- Task item
Set down all of the data that follows, keeping every character.

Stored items
○ ○ ○ ○

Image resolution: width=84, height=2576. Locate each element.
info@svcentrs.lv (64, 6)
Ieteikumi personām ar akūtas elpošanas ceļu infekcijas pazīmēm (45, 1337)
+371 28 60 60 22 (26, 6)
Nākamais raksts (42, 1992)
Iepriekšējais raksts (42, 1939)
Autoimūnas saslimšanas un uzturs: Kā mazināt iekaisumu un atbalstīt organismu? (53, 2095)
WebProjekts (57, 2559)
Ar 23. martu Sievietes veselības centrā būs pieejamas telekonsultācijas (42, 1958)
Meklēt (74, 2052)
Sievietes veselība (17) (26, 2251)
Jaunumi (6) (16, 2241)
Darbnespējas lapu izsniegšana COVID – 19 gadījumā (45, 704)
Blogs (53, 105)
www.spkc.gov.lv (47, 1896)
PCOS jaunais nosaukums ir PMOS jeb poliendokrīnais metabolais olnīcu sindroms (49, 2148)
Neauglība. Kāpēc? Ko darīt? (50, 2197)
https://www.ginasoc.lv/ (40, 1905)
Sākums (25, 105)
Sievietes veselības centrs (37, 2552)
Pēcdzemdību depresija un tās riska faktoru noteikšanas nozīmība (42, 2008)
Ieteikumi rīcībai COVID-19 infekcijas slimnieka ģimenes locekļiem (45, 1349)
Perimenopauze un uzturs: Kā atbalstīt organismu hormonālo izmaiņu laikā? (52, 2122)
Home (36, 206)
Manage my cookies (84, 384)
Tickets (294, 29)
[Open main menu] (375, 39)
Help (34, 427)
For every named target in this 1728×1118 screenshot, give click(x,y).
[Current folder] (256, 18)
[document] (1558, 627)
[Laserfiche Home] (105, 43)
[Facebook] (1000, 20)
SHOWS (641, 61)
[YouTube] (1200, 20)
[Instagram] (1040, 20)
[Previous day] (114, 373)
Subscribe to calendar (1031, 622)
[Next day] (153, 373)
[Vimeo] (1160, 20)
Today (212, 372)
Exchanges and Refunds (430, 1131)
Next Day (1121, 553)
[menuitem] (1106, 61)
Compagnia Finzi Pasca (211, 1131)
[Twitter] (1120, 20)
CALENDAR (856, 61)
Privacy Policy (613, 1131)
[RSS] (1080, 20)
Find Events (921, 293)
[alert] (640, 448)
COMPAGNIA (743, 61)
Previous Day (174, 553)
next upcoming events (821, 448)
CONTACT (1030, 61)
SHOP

○ ○ ○ ○

- Your solution
Image resolution: width=84, height=2576. Locate each element.
info@svcentrs.lv (64, 6)
Ieteikumi personām ar akūtas elpošanas ceļu infekcijas pazīmēm (45, 1337)
+371 28 60 60 22 (26, 6)
Nākamais raksts (42, 1992)
Iepriekšējais raksts (42, 1939)
Autoimūnas saslimšanas un uzturs: Kā mazināt iekaisumu un atbalstīt organismu? (53, 2095)
WebProjekts (57, 2559)
Ar 23. martu Sievietes veselības centrā būs pieejamas telekonsultācijas (42, 1958)
Meklēt (74, 2052)
Sievietes veselība (17) (26, 2251)
Jaunumi (6) (16, 2241)
Darbnespējas lapu izsniegšana COVID – 19 gadījumā (45, 704)
Blogs (53, 105)
www.spkc.gov.lv (47, 1896)
PCOS jaunais nosaukums ir PMOS jeb poliendokrīnais metabolais olnīcu sindroms (49, 2148)
Neauglība. Kāpēc? Ko darīt? (50, 2197)
https://www.ginasoc.lv/ (40, 1905)
Sākums (25, 105)
Sievietes veselības centrs (37, 2552)
Pēcdzemdību depresija un tās riska faktoru noteikšanas nozīmība (42, 2008)
Ieteikumi rīcībai COVID-19 infekcijas slimnieka ģimenes locekļiem (45, 1349)
Perimenopauze un uzturs: Kā atbalstīt organismu hormonālo izmaiņu laikā? (52, 2122)
Home (36, 206)
Manage my cookies (84, 384)
Tickets (294, 29)
[Open main menu] (375, 39)
Help (34, 427)
For every named target in this 1728×1118 screenshot, give click(x,y).
[Current folder] (256, 18)
[document] (1558, 627)
[Laserfiche Home] (105, 43)
[Facebook] (1000, 20)
SHOWS (641, 61)
[YouTube] (1200, 20)
[Instagram] (1040, 20)
[Previous day] (114, 373)
Subscribe to calendar (1031, 622)
[Next day] (153, 373)
[Vimeo] (1160, 20)
Today (212, 372)
Exchanges and Refunds (430, 1131)
Next Day (1121, 553)
[menuitem] (1106, 61)
Compagnia Finzi Pasca (211, 1131)
[Twitter] (1120, 20)
CALENDAR (856, 61)
Privacy Policy (613, 1131)
[RSS] (1080, 20)
Find Events (921, 293)
[alert] (640, 448)
COMPAGNIA (743, 61)
Previous Day (174, 553)
next upcoming events (821, 448)
CONTACT (1030, 61)
SHOP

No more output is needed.